--- GIVEN PASSAGE ---
(begin)
Draft

A rough introduction to

The Economics of Giveaways

by Doug Moran

Introduction

In my upcoming Guest Opinion in the Palo Alto Weekly on the City Council's decision on Alma Plaza, I used the controversial term "giveaway" because I couldn't find a better one. A giveaway is defined in terms of moneys that a government agency controls, and it is the measure of that control that is the underlying controversy.

Some people take a very narrow interpretation of "control," restricting it to only moneys that pass directly through that specific agency's budget. This typically comes down to subsidies where the agency hands over a check and to payments of taxes and fees that the agency agrees not to collect.

A more expansive approach to "control," includes financial transfers that the government agency causes to happen, but doesn't route through their budget.

The broadest level includes economic dislocations that the agency expects or intends to happen. Although the additional transfers included at this level are in essence just more complex versions of those at the previous level, but the quantification of the costs is difficult and routinely controversal, For example, how do you count sales tax that would have been received from a store that should have been built (but wasn't).

In discussing a giveaway, it is important to separate out disagreements over the facts about the components of the giveaway from disagreements over where the boundaries for "control" are.

Disclaimer: I am not an economist. I know enough economics to be able to identify components of a problem, but I don't know enough to be able to accurately quantify the various costs. This is an attempt to make accessible relevant portions of what I have learned on this topic. If you have better explanations or supplementary materials, please send me pointers.

Motivating example: The airport giveaway

In terms of being easily understood by a broad audience, the best example of how to assess this category of giveaway involves airports. I recognize that this description will be painfully long for many people, but that illustrates a basic lesson: these sort of giveaways are easy to slip by taxpayers because explaining the various components can be quite difficult.

Airport traditionally have been surrounded by buffer zones to accommodate the noise and safety issues, and to have uses that can reasonably be reclaimed when the airport needs to grow. And just as routinely, these buffer zones have been targeted by developers with political muscle: The developer buys the land at the low price of its legitimate use, then gets it rezoned for a use with much higher returns, such as housing.
(end)
--- WHAT NEEDS TO BE DONE ---
Condense the paragraph in the giveaways essay that begins "Some people take a very narrow interpretation" into a single sentence that keeps its main facts.

--- SOURCE DATA ---
(begin)
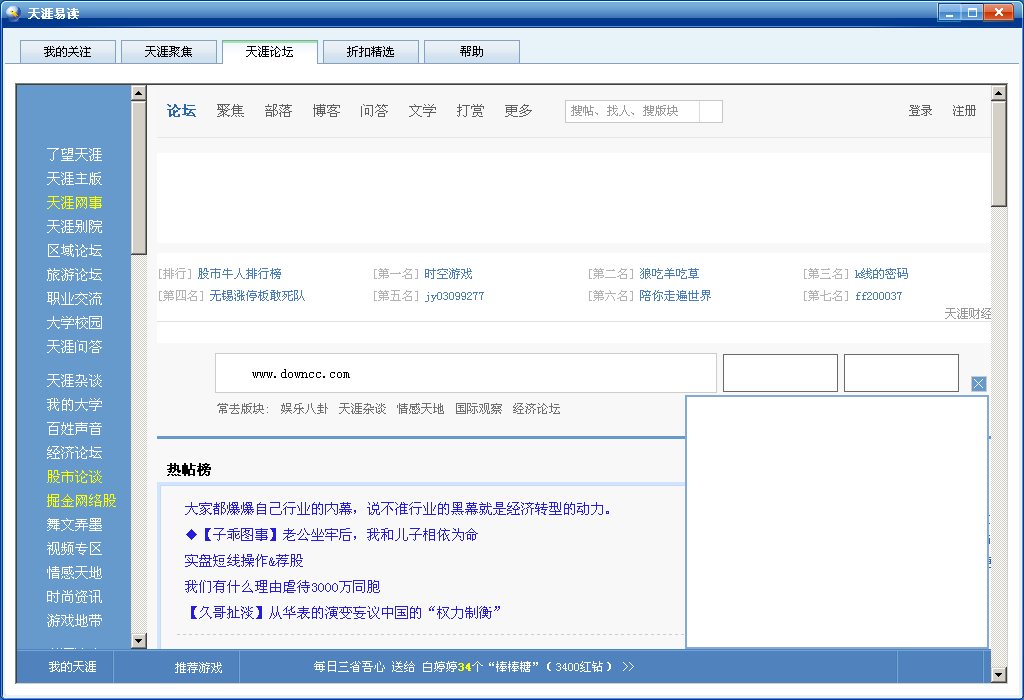This screenshot has width=1024, height=700.
Task: Click the sidebar scrollbar's up arrow
Action: pyautogui.click(x=140, y=93)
(end)
--- EXERCISE ANSWER ---
Under the narrowest reading, "control" covers only money that passes directly through the agency's own budget, which usually means subsidies paid out by check and taxes or fees the agency agrees not to collect.